▶ _Exercise brief_
Go through the listing and copy each line with the string "square".
┌──
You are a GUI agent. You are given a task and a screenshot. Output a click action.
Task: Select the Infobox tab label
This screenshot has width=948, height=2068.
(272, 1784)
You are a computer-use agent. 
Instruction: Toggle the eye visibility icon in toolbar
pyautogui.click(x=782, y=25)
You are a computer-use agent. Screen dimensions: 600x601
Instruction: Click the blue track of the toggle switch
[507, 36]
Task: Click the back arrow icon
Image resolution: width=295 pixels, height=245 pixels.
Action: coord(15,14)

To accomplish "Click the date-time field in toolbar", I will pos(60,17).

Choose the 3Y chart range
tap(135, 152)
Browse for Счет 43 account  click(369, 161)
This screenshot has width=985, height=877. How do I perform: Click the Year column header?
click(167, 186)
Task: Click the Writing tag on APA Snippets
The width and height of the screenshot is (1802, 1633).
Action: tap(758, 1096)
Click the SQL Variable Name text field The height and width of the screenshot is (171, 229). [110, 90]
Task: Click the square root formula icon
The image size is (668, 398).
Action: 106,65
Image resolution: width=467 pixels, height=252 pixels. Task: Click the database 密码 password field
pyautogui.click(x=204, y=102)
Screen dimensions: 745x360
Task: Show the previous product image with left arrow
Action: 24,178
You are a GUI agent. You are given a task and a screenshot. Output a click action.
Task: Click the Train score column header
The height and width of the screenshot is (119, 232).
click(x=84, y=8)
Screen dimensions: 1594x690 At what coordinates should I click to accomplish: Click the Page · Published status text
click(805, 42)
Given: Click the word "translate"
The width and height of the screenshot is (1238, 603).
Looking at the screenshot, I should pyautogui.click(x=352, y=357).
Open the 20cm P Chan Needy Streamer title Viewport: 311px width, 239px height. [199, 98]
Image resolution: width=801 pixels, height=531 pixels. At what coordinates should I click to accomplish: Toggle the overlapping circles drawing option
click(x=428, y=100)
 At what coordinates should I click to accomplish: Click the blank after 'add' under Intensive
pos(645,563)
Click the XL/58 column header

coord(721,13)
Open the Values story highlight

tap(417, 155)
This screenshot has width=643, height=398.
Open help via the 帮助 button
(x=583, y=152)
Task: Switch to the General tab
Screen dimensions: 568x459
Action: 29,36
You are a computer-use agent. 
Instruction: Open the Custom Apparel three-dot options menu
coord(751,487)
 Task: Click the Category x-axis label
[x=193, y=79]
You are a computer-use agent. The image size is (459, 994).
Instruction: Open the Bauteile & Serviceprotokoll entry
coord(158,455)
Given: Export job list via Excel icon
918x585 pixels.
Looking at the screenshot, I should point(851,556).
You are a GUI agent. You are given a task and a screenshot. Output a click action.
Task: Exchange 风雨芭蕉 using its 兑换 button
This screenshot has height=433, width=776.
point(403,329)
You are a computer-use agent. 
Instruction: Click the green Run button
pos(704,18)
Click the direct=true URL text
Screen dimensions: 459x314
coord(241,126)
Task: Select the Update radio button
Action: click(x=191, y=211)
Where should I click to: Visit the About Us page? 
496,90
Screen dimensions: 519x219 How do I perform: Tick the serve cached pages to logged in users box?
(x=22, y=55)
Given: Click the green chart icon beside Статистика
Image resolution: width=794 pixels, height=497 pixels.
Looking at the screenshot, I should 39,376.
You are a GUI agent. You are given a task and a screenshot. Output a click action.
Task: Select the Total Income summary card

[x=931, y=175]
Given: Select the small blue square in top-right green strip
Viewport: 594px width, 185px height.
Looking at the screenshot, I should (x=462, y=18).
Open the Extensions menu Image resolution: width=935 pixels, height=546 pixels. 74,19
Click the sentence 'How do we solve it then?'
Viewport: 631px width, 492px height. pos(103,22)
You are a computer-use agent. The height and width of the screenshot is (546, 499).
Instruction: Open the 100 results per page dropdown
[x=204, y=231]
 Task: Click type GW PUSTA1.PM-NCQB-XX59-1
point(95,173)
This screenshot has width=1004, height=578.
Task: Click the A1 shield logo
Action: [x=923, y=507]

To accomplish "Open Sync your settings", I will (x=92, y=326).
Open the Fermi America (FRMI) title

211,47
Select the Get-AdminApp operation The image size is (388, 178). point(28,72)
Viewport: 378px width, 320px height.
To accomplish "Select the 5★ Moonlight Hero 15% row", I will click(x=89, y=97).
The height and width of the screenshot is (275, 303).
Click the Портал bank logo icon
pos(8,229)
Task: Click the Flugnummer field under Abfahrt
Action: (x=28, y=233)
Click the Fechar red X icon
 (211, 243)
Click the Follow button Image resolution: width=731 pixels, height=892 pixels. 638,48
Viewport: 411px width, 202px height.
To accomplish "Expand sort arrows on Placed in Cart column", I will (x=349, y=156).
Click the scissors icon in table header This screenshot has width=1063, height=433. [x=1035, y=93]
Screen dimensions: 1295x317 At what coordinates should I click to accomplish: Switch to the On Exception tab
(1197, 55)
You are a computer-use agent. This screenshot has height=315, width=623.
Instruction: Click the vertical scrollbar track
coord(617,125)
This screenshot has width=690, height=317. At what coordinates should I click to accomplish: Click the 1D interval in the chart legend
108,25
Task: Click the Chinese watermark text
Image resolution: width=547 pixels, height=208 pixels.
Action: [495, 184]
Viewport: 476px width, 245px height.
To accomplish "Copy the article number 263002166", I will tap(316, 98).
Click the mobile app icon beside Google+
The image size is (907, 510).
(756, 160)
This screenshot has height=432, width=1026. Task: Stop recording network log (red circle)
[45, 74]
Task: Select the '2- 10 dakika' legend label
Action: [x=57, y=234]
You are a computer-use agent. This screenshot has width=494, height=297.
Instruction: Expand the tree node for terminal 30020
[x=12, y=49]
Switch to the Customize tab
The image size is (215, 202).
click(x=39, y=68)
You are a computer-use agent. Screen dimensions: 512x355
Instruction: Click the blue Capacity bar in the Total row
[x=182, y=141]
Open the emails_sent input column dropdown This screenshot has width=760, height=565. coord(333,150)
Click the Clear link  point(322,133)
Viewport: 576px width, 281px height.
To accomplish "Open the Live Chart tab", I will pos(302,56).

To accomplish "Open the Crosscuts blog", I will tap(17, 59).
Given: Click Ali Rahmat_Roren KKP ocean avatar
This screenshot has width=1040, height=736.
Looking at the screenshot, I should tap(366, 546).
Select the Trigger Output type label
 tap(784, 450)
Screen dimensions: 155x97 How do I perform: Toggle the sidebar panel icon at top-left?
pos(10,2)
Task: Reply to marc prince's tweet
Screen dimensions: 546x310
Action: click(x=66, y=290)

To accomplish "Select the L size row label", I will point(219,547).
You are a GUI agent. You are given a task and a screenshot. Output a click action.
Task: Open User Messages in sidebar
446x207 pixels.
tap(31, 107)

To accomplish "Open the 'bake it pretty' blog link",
└──
▶ _Answer to the exercise_
Task: Click the square root formula icon
Given: Select the small blue square in top-right green strip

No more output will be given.